Conferência Nacional de Saúde das Mulheres

Postado em 18/08/2017 |

18/08/2017

Começou ontem, dia 17, em Brasília, a 2ª Conferência Nacional de Saúde das Mulheres, com o tema Saúde das mulheres: Desafios para a integralidade com equidade. A expectativa do Conselho Nacional de Saúde - CNS é reunir até domingo, dia 20, cerca de 1.800 pessoas vindas de todos os estados da federação. A Asbran está presente.
 
Pela manhã de hoje (18) será debatido o papel do Estado no desenvolvimento socioeconômico e ambiental e seus reflexos na vida e na saúde das mulheres, em seguida, o mundo do trabalho e suas consequências na saúde das mulheres.
 
Nos próximos dias, a discussão na conferência será organizada em quatro eixos: o papel do Estado no desenvolvimento socioeconômico e ambiental e seus reflexos na vida e na saúde das mulheres; o mundo do trabalho e suas consequências na vida e na saúde das mulheres; vulnerabilidades nos ciclos de vida das mulheres na Política Nacional de Atenção Integral a Saúde das Mulheres e políticas públicas para mulheres e participação social.
 
Segundo dados do IBGE, as mulheres no Brasil representam hoje 51,4% da população, são 103,5 milhões.

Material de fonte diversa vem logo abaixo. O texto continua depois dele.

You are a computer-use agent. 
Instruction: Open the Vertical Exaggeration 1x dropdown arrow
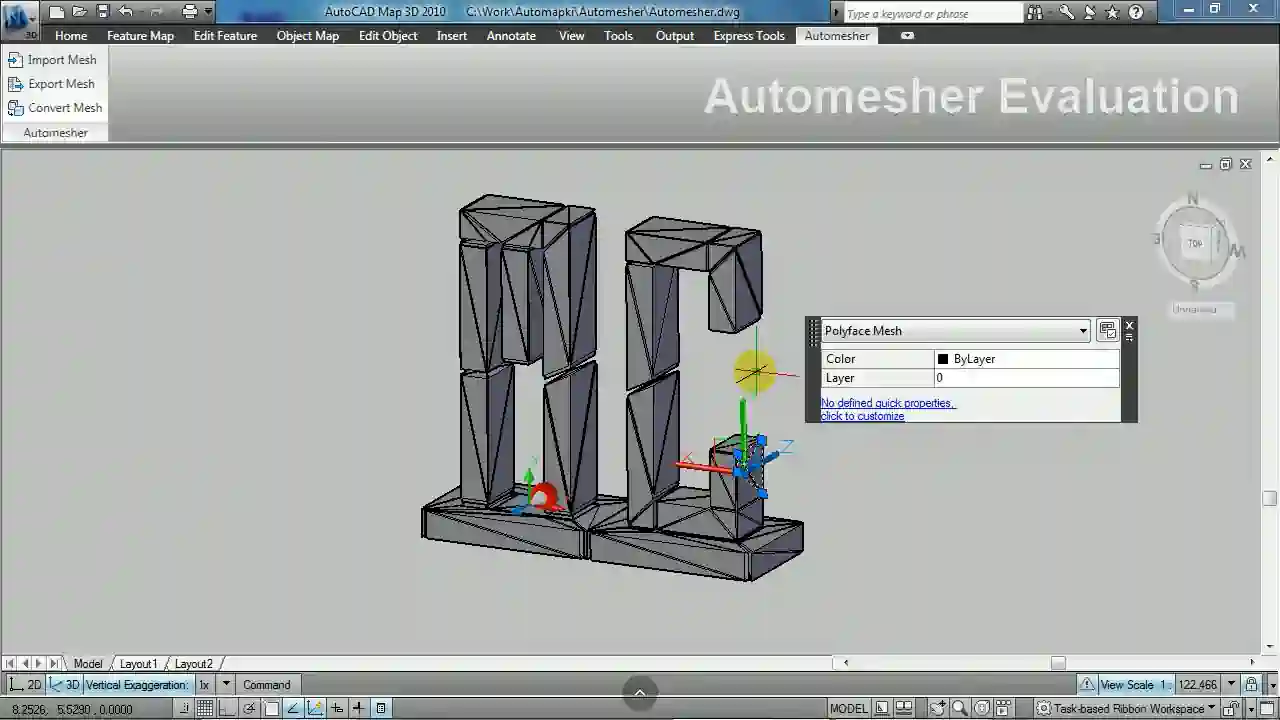(226, 685)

A participação das mulheres com idade ativa (16 anos ou mais) no mercado de trabalho cresceu de 50% (2000) para 55% (2010). Em 2010, o rendimento médio das mulheres correspondia a 68% da remuneração masculina, enquanto das mulheres negras e pardas representava 35% do rendimento médio do homem branco, já o rendimento do trabalho das mulheres rurais era inferior ao salário mínimo. 
 
O estudo do IBGE realizado em 2011 ainda aponta que as mulheres estudam mais e têm maior nível de instrução, no entanto possuem formação em áreas que pagam menores salários e ocupam postos de trabalho com menor remuneração. Dentre as mulheres trabalhadoras, 37,3% são responsáveis pelo sustento das famílias, vivem mais do que os homens, porém adoecem com mais frequência. Essas situações impactam diretamente na saúde das mulheres.
 
Dados do Ministério da Saúde indicam que as mulheres são as principais usuárias do SUS. Frequentam os serviços de saúde para o seu próprio atendimento, mas, sobretudo, acompanhando crianças e outros familiares, pessoas idosas, com deficiência, vizinhos, amigos e, além disso, muitas trabalham como cuidadoras. As políticas públicas devem considerar as condições de vida e de trabalho associadas às dimensões de geração, raça, etnia, orientação sexual e identidade de gênero, visando o acesso aos serviços de saúde, a redução de riscos e agravos decorrentes dos processos de trabalho e a melhoria dos indicadores de saúde e da qualidade de vida.